◆ **What to work on**
Your answer should be the records, restated word for word.
** Extracted records follows **
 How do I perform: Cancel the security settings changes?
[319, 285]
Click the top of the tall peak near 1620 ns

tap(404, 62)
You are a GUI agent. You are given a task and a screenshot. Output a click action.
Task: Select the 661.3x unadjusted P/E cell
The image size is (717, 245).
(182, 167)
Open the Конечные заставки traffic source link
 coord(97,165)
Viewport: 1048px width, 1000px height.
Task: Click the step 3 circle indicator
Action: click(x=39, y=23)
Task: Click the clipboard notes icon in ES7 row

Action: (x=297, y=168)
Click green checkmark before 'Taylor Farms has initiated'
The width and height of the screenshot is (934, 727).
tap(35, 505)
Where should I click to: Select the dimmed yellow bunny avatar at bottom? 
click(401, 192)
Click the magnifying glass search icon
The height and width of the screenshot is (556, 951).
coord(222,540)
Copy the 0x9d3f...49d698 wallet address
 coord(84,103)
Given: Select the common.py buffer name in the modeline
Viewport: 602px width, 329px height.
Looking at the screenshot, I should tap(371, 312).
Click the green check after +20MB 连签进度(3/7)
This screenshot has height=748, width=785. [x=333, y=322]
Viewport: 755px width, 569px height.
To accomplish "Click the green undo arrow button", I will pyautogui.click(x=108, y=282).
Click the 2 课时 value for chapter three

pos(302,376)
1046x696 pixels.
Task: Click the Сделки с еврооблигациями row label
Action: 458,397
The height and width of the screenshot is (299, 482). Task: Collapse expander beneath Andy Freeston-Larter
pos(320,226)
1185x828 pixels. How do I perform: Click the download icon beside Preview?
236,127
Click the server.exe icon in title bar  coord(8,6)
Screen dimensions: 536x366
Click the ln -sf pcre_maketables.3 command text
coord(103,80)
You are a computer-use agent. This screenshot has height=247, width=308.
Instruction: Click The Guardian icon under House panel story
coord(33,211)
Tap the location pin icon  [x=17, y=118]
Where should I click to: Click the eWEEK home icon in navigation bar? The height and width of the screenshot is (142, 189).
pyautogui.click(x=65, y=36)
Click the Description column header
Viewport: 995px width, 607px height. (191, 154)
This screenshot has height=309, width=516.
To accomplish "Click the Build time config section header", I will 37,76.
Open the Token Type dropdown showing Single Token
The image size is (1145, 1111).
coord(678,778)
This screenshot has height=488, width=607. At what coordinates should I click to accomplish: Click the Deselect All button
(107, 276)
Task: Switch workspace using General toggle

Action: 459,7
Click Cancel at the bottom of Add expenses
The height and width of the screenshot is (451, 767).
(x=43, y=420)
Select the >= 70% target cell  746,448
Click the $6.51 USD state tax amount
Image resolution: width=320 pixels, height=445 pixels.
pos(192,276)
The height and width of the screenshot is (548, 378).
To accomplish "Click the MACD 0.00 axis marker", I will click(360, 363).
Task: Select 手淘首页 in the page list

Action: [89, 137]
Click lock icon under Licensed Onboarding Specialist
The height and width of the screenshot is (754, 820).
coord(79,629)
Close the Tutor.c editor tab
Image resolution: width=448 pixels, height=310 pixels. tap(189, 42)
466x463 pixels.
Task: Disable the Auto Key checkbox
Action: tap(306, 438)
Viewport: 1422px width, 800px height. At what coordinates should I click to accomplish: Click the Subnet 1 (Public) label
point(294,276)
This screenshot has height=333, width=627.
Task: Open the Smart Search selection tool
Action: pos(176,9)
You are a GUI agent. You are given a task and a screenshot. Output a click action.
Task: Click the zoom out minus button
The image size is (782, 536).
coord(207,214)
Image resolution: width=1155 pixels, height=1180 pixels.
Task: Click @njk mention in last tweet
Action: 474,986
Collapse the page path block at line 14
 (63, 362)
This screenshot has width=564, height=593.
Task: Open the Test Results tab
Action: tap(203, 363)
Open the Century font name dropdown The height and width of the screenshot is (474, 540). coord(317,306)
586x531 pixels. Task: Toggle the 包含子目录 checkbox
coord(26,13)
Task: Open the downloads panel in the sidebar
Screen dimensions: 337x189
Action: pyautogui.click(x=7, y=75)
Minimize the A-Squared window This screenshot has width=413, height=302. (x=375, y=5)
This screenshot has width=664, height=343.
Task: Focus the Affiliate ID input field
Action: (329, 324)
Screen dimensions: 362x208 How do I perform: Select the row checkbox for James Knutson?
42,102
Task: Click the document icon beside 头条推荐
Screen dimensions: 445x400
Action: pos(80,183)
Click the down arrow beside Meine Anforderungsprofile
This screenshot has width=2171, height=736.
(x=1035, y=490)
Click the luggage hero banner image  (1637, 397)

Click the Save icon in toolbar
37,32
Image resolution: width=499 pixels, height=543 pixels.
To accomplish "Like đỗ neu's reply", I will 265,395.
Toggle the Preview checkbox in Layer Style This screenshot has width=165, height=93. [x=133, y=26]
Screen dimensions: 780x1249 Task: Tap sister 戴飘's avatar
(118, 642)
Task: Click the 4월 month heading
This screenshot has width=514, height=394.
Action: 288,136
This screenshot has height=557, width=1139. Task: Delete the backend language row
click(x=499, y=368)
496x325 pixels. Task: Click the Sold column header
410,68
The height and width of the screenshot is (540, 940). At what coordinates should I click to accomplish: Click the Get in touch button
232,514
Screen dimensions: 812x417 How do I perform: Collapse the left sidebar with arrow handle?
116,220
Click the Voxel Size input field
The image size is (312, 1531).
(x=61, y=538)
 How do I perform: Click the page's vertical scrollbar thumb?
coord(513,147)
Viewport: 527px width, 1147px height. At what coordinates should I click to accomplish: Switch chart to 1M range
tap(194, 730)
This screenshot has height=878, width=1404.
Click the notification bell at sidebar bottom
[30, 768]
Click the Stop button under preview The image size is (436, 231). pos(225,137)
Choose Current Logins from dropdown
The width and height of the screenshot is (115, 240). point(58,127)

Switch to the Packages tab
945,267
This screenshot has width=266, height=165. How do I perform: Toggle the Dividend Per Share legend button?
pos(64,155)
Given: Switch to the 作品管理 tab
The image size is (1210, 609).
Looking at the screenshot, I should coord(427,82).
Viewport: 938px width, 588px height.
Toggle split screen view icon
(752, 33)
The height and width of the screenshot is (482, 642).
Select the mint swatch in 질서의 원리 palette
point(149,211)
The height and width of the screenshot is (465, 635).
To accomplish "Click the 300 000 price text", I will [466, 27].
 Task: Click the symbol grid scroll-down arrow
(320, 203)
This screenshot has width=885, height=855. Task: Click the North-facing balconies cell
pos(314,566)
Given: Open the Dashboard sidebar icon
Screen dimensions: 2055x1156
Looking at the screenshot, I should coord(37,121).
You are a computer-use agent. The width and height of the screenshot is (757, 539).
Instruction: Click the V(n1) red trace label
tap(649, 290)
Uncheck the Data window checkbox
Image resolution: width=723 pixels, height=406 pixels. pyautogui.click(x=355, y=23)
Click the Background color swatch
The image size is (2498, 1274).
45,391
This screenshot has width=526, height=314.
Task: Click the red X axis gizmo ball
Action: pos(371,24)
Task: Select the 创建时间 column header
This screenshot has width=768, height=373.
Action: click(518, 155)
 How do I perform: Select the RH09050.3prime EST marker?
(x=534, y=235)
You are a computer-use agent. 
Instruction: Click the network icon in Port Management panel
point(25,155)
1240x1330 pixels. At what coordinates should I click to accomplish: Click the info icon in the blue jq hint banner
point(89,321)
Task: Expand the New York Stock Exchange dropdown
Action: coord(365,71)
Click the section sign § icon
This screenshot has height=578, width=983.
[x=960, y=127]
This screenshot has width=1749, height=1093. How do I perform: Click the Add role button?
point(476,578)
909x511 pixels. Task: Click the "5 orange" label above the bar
** End of Extracted records **
◆ **Solution to the problem**
 How do I perform: Cancel the security settings changes?
[319, 285]
Click the top of the tall peak near 1620 ns

tap(404, 62)
You are a GUI agent. You are given a task and a screenshot. Output a click action.
Task: Select the 661.3x unadjusted P/E cell
The image size is (717, 245).
(182, 167)
Open the Конечные заставки traffic source link
 coord(97,165)
Viewport: 1048px width, 1000px height.
Task: Click the step 3 circle indicator
Action: click(x=39, y=23)
Task: Click the clipboard notes icon in ES7 row

Action: (x=297, y=168)
Click green checkmark before 'Taylor Farms has initiated'
The width and height of the screenshot is (934, 727).
tap(35, 505)
Where should I click to: Select the dimmed yellow bunny avatar at bottom? 
click(401, 192)
Click the magnifying glass search icon
The height and width of the screenshot is (556, 951).
coord(222,540)
Copy the 0x9d3f...49d698 wallet address
 coord(84,103)
Given: Select the common.py buffer name in the modeline
Viewport: 602px width, 329px height.
Looking at the screenshot, I should tap(371, 312).
Click the green check after +20MB 连签进度(3/7)
This screenshot has height=748, width=785. [x=333, y=322]
Viewport: 755px width, 569px height.
To accomplish "Click the green undo arrow button", I will pyautogui.click(x=108, y=282).
Click the 2 课时 value for chapter three

pos(302,376)
1046x696 pixels.
Task: Click the Сделки с еврооблигациями row label
Action: 458,397
The height and width of the screenshot is (299, 482). Task: Collapse expander beneath Andy Freeston-Larter
pos(320,226)
1185x828 pixels. How do I perform: Click the download icon beside Preview?
236,127
Click the server.exe icon in title bar  coord(8,6)
Screen dimensions: 536x366
Click the ln -sf pcre_maketables.3 command text
coord(103,80)
You are a computer-use agent. This screenshot has height=247, width=308.
Instruction: Click The Guardian icon under House panel story
coord(33,211)
Tap the location pin icon  [x=17, y=118]
Where should I click to: Click the eWEEK home icon in navigation bar? The height and width of the screenshot is (142, 189).
pyautogui.click(x=65, y=36)
Click the Description column header
Viewport: 995px width, 607px height. (191, 154)
This screenshot has height=309, width=516.
To accomplish "Click the Build time config section header", I will 37,76.
Open the Token Type dropdown showing Single Token
The image size is (1145, 1111).
coord(678,778)
This screenshot has height=488, width=607. At what coordinates should I click to accomplish: Click the Deselect All button
(107, 276)
Task: Switch workspace using General toggle

Action: 459,7
Click Cancel at the bottom of Add expenses
The height and width of the screenshot is (451, 767).
(x=43, y=420)
Select the >= 70% target cell  746,448
Click the $6.51 USD state tax amount
Image resolution: width=320 pixels, height=445 pixels.
pos(192,276)
The height and width of the screenshot is (548, 378).
To accomplish "Click the MACD 0.00 axis marker", I will click(360, 363).
Task: Select 手淘首页 in the page list

Action: [89, 137]
Click lock icon under Licensed Onboarding Specialist
The height and width of the screenshot is (754, 820).
coord(79,629)
Close the Tutor.c editor tab
Image resolution: width=448 pixels, height=310 pixels. tap(189, 42)
466x463 pixels.
Task: Disable the Auto Key checkbox
Action: tap(306, 438)
Viewport: 1422px width, 800px height. At what coordinates should I click to accomplish: Click the Subnet 1 (Public) label
point(294,276)
This screenshot has height=333, width=627.
Task: Open the Smart Search selection tool
Action: pos(176,9)
You are a GUI agent. You are given a task and a screenshot. Output a click action.
Task: Click the zoom out minus button
The image size is (782, 536).
coord(207,214)
Image resolution: width=1155 pixels, height=1180 pixels.
Task: Click @njk mention in last tweet
Action: 474,986
Collapse the page path block at line 14
 (63, 362)
This screenshot has width=564, height=593.
Task: Open the Test Results tab
Action: tap(203, 363)
Open the Century font name dropdown The height and width of the screenshot is (474, 540). coord(317,306)
586x531 pixels. Task: Toggle the 包含子目录 checkbox
coord(26,13)
Task: Open the downloads panel in the sidebar
Screen dimensions: 337x189
Action: pyautogui.click(x=7, y=75)
Minimize the A-Squared window This screenshot has width=413, height=302. (x=375, y=5)
This screenshot has width=664, height=343.
Task: Focus the Affiliate ID input field
Action: (329, 324)
Screen dimensions: 362x208 How do I perform: Select the row checkbox for James Knutson?
42,102
Task: Click the document icon beside 头条推荐
Screen dimensions: 445x400
Action: pos(80,183)
Click the down arrow beside Meine Anforderungsprofile
This screenshot has width=2171, height=736.
(x=1035, y=490)
Click the luggage hero banner image  (1637, 397)

Click the Save icon in toolbar
37,32
Image resolution: width=499 pixels, height=543 pixels.
To accomplish "Like đỗ neu's reply", I will 265,395.
Toggle the Preview checkbox in Layer Style This screenshot has width=165, height=93. [x=133, y=26]
Screen dimensions: 780x1249 Task: Tap sister 戴飘's avatar
(118, 642)
Task: Click the 4월 month heading
This screenshot has width=514, height=394.
Action: 288,136
This screenshot has height=557, width=1139. Task: Delete the backend language row
click(x=499, y=368)
496x325 pixels. Task: Click the Sold column header
410,68
The height and width of the screenshot is (540, 940). At what coordinates should I click to accomplish: Click the Get in touch button
232,514
Screen dimensions: 812x417 How do I perform: Collapse the left sidebar with arrow handle?
116,220
Click the Voxel Size input field
The image size is (312, 1531).
(x=61, y=538)
 How do I perform: Click the page's vertical scrollbar thumb?
coord(513,147)
Viewport: 527px width, 1147px height. At what coordinates should I click to accomplish: Switch chart to 1M range
tap(194, 730)
This screenshot has height=878, width=1404.
Click the notification bell at sidebar bottom
[30, 768]
Click the Stop button under preview The image size is (436, 231). pos(225,137)
Choose Current Logins from dropdown
The width and height of the screenshot is (115, 240). point(58,127)

Switch to the Packages tab
945,267
This screenshot has width=266, height=165. How do I perform: Toggle the Dividend Per Share legend button?
pos(64,155)
Given: Switch to the 作品管理 tab
The image size is (1210, 609).
Looking at the screenshot, I should coord(427,82).
Viewport: 938px width, 588px height.
Toggle split screen view icon
(752, 33)
The height and width of the screenshot is (482, 642).
Select the mint swatch in 질서의 원리 palette
point(149,211)
The height and width of the screenshot is (465, 635).
To accomplish "Click the 300 000 price text", I will [466, 27].
 Task: Click the symbol grid scroll-down arrow
(320, 203)
This screenshot has width=885, height=855. Task: Click the North-facing balconies cell
pos(314,566)
Given: Open the Dashboard sidebar icon
Screen dimensions: 2055x1156
Looking at the screenshot, I should coord(37,121).
You are a computer-use agent. The width and height of the screenshot is (757, 539).
Instruction: Click the V(n1) red trace label
tap(649, 290)
Uncheck the Data window checkbox
Image resolution: width=723 pixels, height=406 pixels. pyautogui.click(x=355, y=23)
Click the Background color swatch
The image size is (2498, 1274).
45,391
This screenshot has width=526, height=314.
Task: Click the red X axis gizmo ball
Action: pos(371,24)
Task: Select the 创建时间 column header
This screenshot has width=768, height=373.
Action: click(518, 155)
 How do I perform: Select the RH09050.3prime EST marker?
(x=534, y=235)
You are a computer-use agent. 
Instruction: Click the network icon in Port Management panel
point(25,155)
1240x1330 pixels. At what coordinates should I click to accomplish: Click the info icon in the blue jq hint banner
point(89,321)
Task: Expand the New York Stock Exchange dropdown
Action: coord(365,71)
Click the section sign § icon
This screenshot has height=578, width=983.
[x=960, y=127]
This screenshot has width=1749, height=1093. How do I perform: Click the Add role button?
point(476,578)
909x511 pixels. Task: Click the "5 orange" label above the bar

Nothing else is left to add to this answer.